DATASET ENTRIES:
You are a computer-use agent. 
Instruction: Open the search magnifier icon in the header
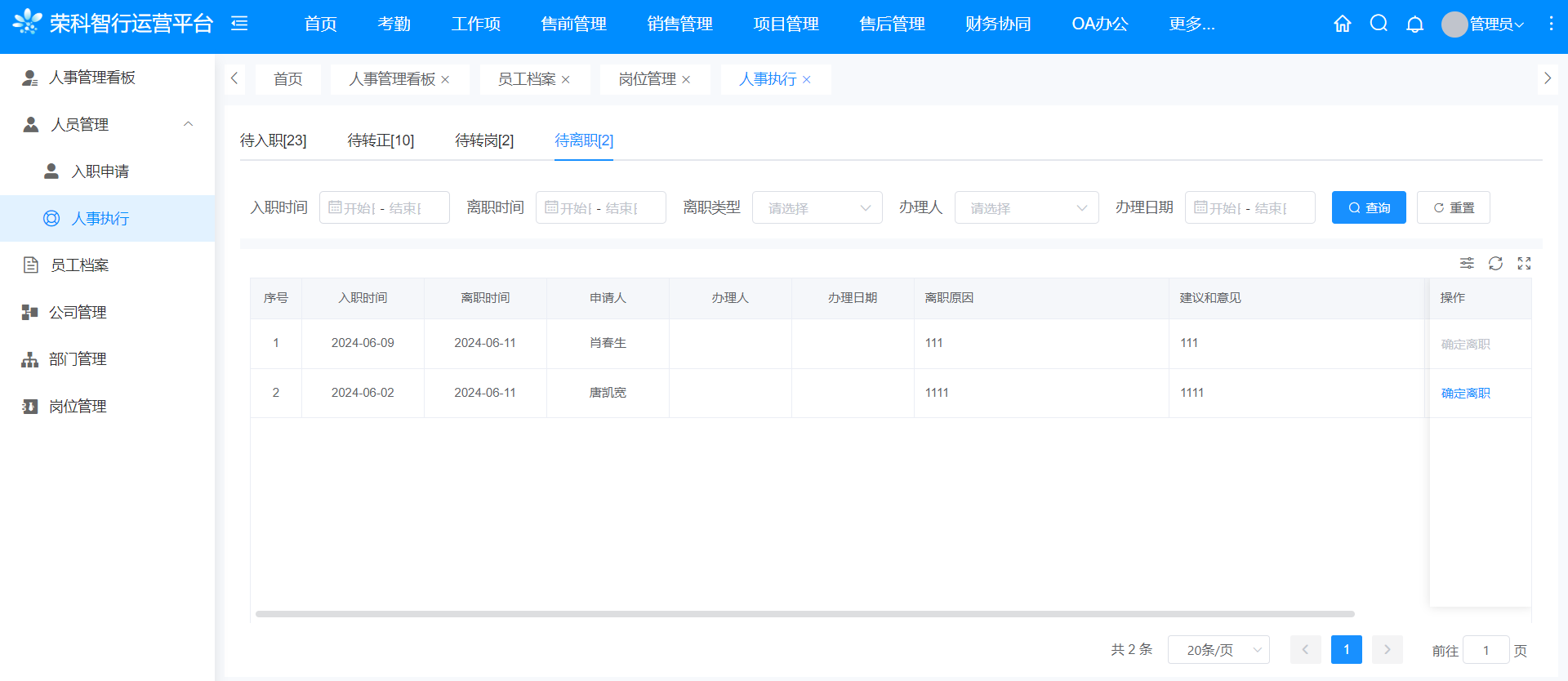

* * *

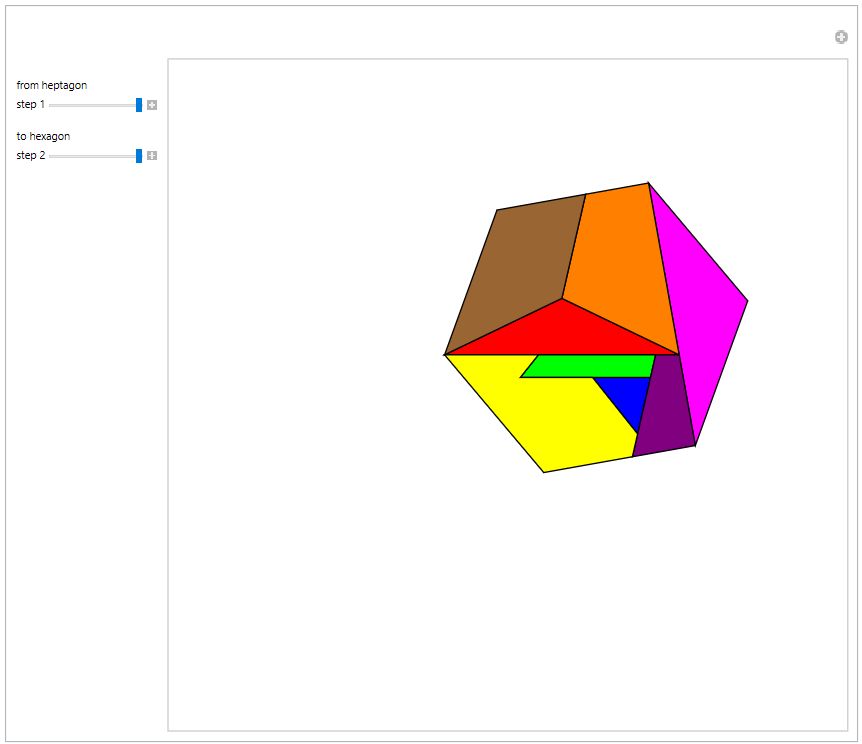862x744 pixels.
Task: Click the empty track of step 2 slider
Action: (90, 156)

STATED GOAL: Collect every line in the items above that contains the string "Task", and copy each of those lines in full.

EXERCISE RESULT:
Task: Click the empty track of step 2 slider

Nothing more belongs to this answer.